=== Section Start ===

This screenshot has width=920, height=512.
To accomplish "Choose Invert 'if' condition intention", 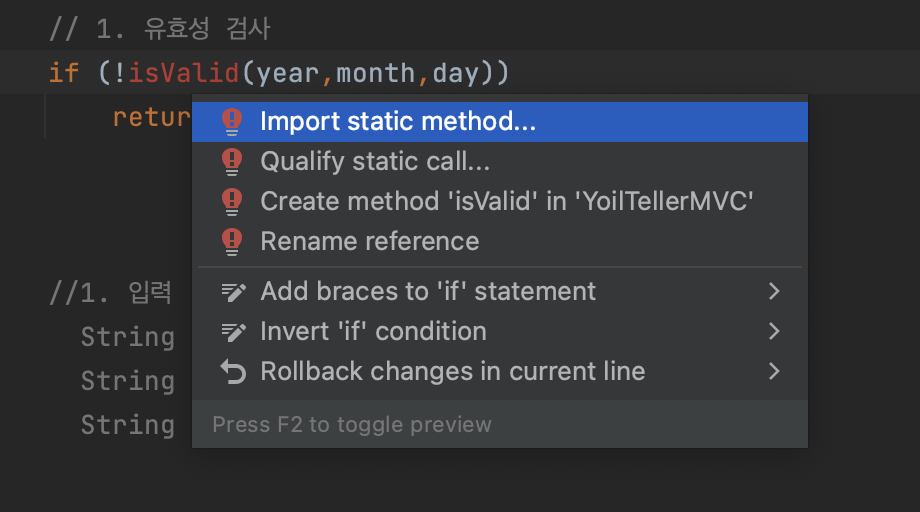I will click(x=500, y=331).
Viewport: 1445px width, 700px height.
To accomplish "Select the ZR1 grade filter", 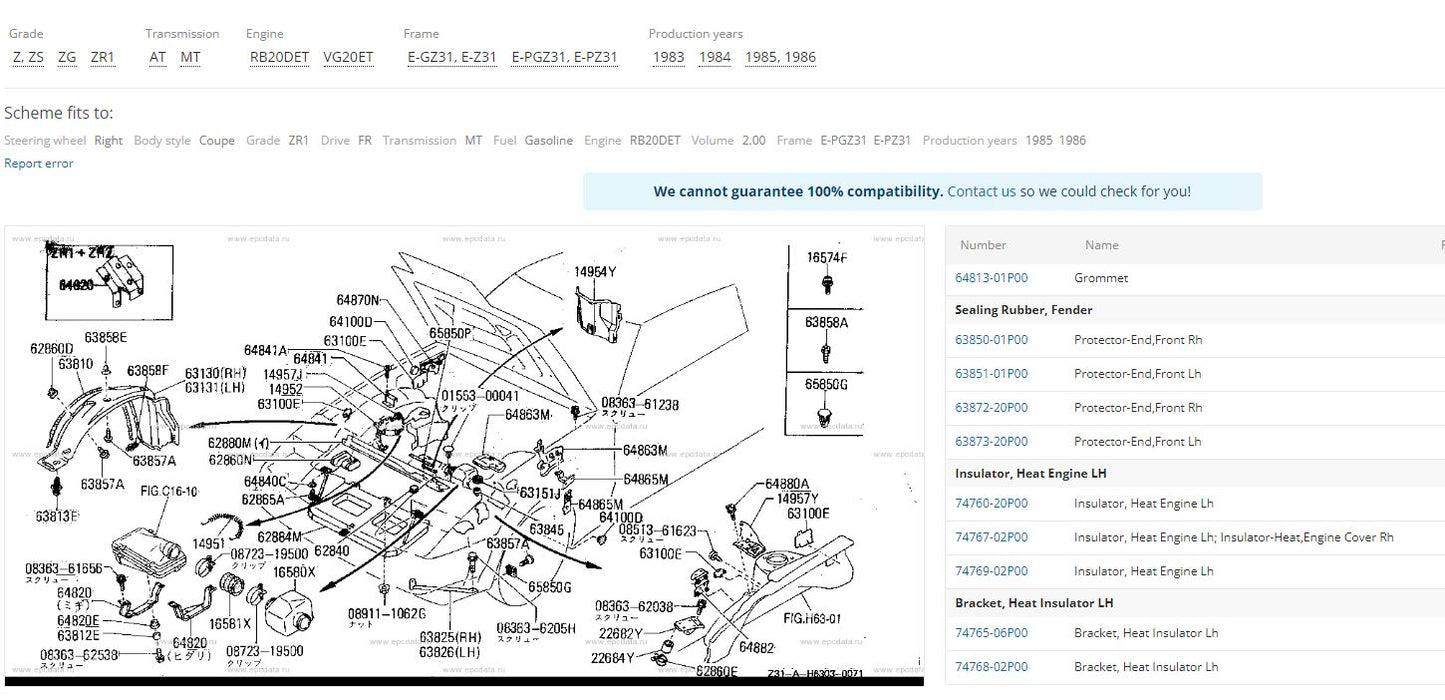I will pos(102,57).
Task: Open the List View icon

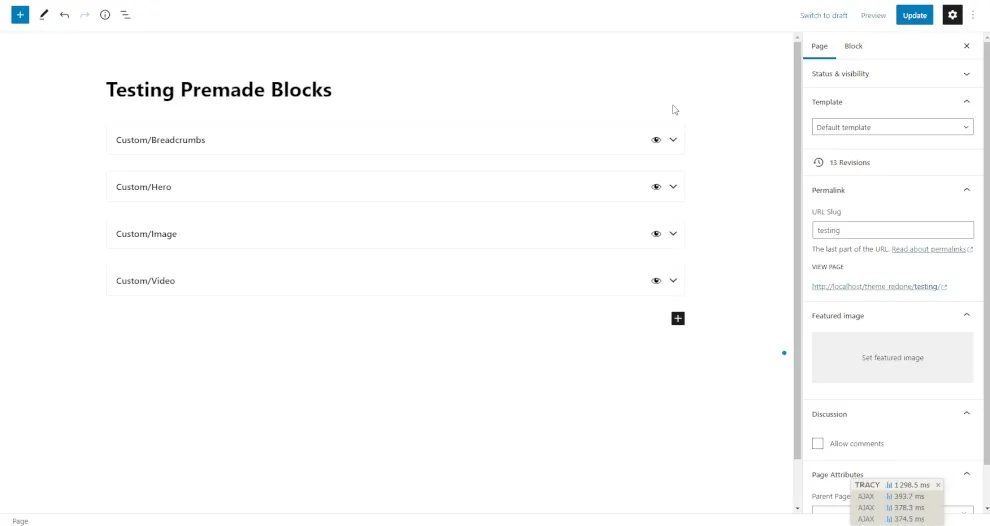Action: pos(125,15)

=== Section End ===

▶ [WORK TO COMPLETE]
In the material above, find each line that contains the word "width", and select it.

▶ [THE ANSWER]
This screenshot has width=920, height=512.
Viewport: 1445px width, 700px height.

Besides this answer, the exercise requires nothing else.